Task goal
In the material below, find all lines with the string "size" and copy them.

The data
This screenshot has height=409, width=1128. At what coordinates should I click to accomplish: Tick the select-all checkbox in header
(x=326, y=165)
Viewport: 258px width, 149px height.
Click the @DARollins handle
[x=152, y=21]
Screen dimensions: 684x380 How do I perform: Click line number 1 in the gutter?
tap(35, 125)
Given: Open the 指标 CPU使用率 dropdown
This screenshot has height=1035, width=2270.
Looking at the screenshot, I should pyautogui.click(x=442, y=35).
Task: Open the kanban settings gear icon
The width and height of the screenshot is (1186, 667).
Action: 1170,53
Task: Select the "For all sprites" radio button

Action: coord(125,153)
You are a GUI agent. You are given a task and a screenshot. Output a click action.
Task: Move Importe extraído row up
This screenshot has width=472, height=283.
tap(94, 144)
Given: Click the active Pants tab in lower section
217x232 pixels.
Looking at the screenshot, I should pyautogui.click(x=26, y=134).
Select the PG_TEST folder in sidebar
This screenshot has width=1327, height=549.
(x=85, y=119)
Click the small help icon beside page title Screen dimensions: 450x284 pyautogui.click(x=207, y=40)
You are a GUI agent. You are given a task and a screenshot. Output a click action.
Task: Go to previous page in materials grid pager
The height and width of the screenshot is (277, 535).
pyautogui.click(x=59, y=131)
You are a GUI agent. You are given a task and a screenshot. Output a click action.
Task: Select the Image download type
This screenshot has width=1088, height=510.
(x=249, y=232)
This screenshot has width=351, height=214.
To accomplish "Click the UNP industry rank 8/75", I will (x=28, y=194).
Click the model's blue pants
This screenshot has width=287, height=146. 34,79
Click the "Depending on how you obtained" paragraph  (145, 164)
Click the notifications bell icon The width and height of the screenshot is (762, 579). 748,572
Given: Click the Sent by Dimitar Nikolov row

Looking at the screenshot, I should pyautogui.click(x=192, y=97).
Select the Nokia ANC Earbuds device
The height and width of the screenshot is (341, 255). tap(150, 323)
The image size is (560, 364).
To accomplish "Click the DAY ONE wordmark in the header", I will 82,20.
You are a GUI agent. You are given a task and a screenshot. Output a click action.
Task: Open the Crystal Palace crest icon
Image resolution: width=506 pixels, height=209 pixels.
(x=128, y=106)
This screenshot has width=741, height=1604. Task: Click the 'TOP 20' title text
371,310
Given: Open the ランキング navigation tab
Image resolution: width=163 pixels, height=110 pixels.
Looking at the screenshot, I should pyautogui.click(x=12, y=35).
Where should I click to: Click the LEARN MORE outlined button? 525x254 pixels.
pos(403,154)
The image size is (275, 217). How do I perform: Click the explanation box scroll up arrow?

Answer to the problem
The image size is (560, 364).
The image size is (275, 217). How do I perform: Click the explanation box scroll up arrow?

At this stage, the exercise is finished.